Lotteries are usually only proposed as a way of allocating scarce public resources in special cases, when there seems to be no other fair approach. For example, lotteries may be appropriate when citizens have equally strong needs or claims and there are no decisive reasons to choose one way or another. Or, as Peter Stone argued in his 2011 book “Luck of the Draw”, lotteries may be appropriate if they are the only way to prevent bad reasons from influencing decisions. http://ndpr.nd.edu/news/27864-the-luck-of-the-draw-the-role-of-lotteries...
In such cases, lotteries can help to achieve “horizontal equity” – the equal treatment of equals. In his provocative blog, however, Adam Wagstaff proposes lotteries as a general approach to healthcare resource allocation. Although I have come across this idea before, I have not previously seen it spelled out in such practical detail – and Wagstaff is to be commended for that. The basic idea is problematic, however, since some citizens have greater claims on public healthcare resources than others – for example, greater health care needs or, more controversially, a larger historical contribution to social insurance. Differences in healthcare needs or insurance contributions are often seen as good reasons for differential allocation of healthcare resources. Lotteries therefore violate the principle of “vertical equity” – the appropriately different treatment of people with different needs or claims on resources. Wagstaff’s proposed solution to this problem is to weight lotteries in proportion to people's claims - e.g. in proportion to cost-effectiveness, or need, or contribution, or whatever other source of claims. However, although a "claims-weighted lottery" can in theory deliver vertical equity “ex ante” (i.e. before the lottery is drawn) it will inevitably violate vertical equity “ex post” (i.e. afterwards). That is, lotteries would result in some people with greater needs for healthcare resources – the ones who are unlucky in the lottery – receiving fewer resources than people with lesser needs – the ones who are lucky in the lottery. So lotteries violate the fairness principle that health care should be distributed according to need rather than luck.
There are also powerful political barriers to healthcare lotteries. Policymakers dislike explicit lotteries - there aren't many votes in the campaign pledge "when elected, I will make decisions by tossing a coin". So do clinicians - if they had to implement patient level healthcare lotteries they would have considerable discretion to fiddle them by altering their diagnosis and reporting behaviour, and would face pressure from patients to do so.

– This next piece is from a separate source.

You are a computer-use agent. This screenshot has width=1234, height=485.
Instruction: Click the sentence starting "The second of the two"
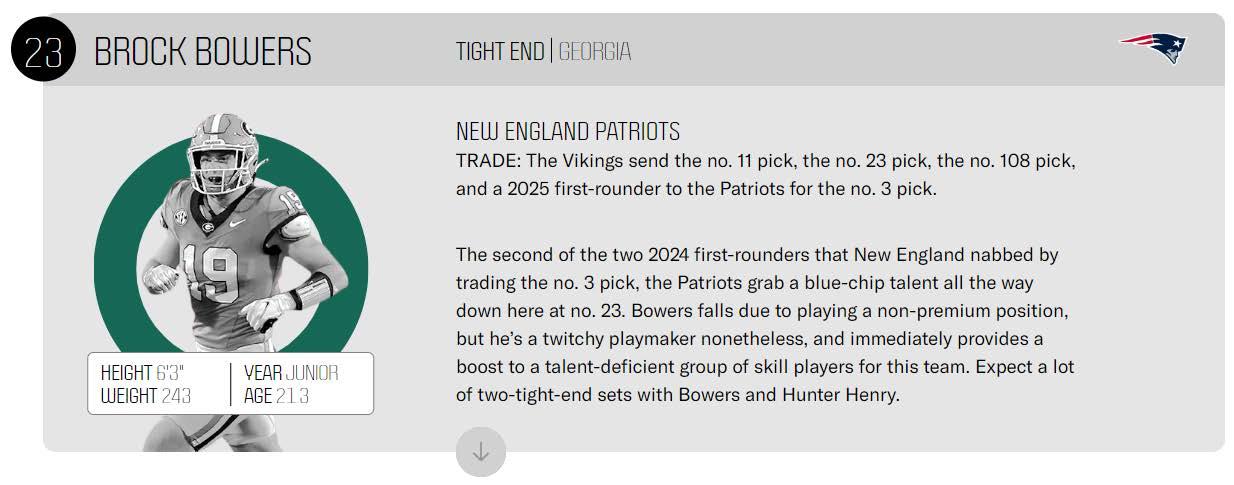pyautogui.click(x=757, y=255)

And patients dislike explicit healthcare lotteries most of all – especially those who are unlucky, and even more especially those who attribute their “bad luck” in the lottery to being too honest, too inarticulate, or too poor to persuade or bribe their doctor to fiddle the lottery.
If explicit lotteries were politically acceptable, one might expect to find them used already in cases of “horizontal equity” when people have equal needs and hence equal claims on resources – for example, in cases of allocating treatment for patients diagnosed with the same disease and needing the same treatment. But they are not. Rather, health systems typically use waiting times and waiting lists to ration scarce resources in this kind of case. There is thus considerable political resistance to use of explicit lotteries even in special cases where they can help to achieve horizontal equity and do not grossly violate the principle of “ex post” vertical equity. Things can of course change, and ideas can gain public acceptability over time. So this is perhaps an idea worth pursuing.... though more details are needed not only on the practical details but also on the philosophical underpinnings and the strategy for overcoming political resistance.